Somut olayda, suça sürüklenen çocuk aleyhine, 11.07.2007 tarihinde işlediği iddia olunan mala zarar verme suçundan açılan davada 10.03.2011 tarihinde, konu yönünden suçun maddi unsurunun oluşmadığı gerekçesiyle beraat kararı verilmesi gerekirdi. Nitekim Dairemizce, 14.05.2013 günlü, 2012/3611 esas, 2013/14389 sayılı kararla, yaşı büyük olduğu için davaları ayrı görülen... ve ... hakkında hırsızlık suçundan verilen mahkûmiyet kararı onanırken “Hırsızlık suçunun konusunu çalınmak istenen aracın oluşturması durumunda, malın çalınması sırasında araca verilen zarardan dolayı ayrıca mala zarar verme suçundan verilemiyeceği” açıkça belirtilmiştir.
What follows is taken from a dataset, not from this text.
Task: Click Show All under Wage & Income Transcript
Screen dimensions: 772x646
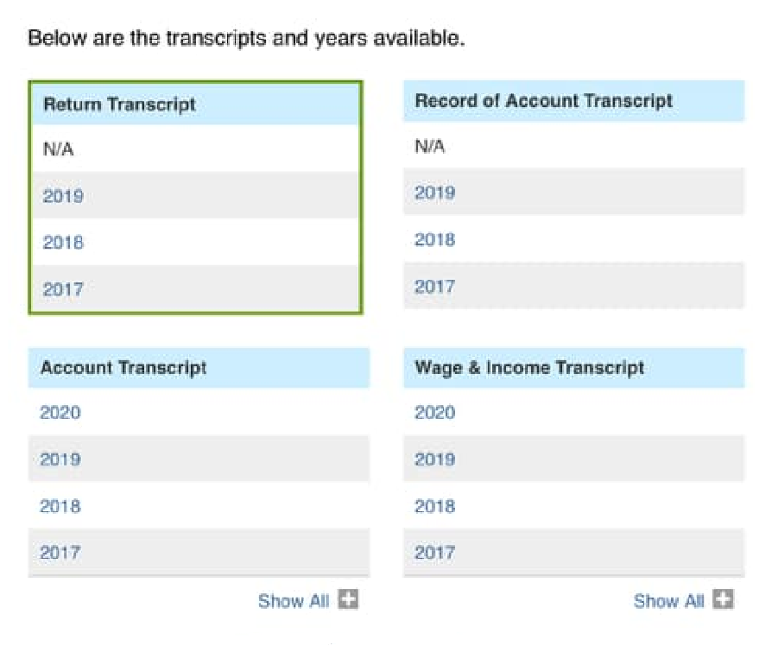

5271 sayılı CMK"nun 223. maddesinin âmir hükmü uyarınca; dava zamanaşımı süresi dolmasaydı, davanın esasına girip, işbu kararı bozmamız gerekirdi diyorsak artık; sırf yargılama dava zamanaşımı süresi içinde sonuçlandırılamadı, diye davayı düşüremeyiz, yani şüpheli ya da sanığı lekelenmiş durumda bırakamayız.
Sonuç olarak, suça sürüklenen çocuk Y.A. hakkında mala zarar verme suçundan beraat yerine mahkûmiyet kararı verlimesi nedeniyle hükmün bozulması gerekir.
Açıklanan nedenlerle çoğunluk görüşüne karşıyım.